__What to produce__. Present the material as a numbered list, starting at the line that contains "The height and width of the screenshot is (506, 1008)." and stopping after the line that contains "(246, 472).". Leave out any blank lines.

□ □ □ □ □ □ □

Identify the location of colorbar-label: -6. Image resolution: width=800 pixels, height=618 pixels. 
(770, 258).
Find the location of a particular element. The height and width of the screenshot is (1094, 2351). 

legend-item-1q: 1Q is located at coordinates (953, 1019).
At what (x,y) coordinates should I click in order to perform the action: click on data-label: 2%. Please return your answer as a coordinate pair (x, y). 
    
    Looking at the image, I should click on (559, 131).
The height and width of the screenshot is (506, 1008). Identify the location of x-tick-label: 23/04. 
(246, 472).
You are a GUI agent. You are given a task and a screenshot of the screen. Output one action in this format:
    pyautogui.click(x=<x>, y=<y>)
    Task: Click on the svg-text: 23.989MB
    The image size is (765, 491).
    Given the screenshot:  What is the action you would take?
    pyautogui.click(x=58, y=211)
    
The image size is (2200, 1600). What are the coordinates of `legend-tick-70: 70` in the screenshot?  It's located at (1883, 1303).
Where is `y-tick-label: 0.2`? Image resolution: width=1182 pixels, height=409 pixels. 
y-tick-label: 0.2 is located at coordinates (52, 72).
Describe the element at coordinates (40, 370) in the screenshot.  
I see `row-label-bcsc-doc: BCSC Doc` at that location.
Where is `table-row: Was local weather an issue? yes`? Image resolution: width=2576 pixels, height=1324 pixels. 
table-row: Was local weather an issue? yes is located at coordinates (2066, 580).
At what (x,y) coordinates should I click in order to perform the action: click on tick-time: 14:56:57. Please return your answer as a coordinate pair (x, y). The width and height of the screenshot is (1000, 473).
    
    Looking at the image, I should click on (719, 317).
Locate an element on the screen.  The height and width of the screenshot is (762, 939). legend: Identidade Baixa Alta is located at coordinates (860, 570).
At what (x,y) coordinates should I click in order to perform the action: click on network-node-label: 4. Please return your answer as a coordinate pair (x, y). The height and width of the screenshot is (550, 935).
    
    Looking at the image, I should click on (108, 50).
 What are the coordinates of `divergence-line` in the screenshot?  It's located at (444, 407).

□ □ □ □ □ □ □

__Answer to the problem__.
1. The height and width of the screenshot is (506, 1008). Identify the location of x-tick-label: 23/04. 
2. (246, 472).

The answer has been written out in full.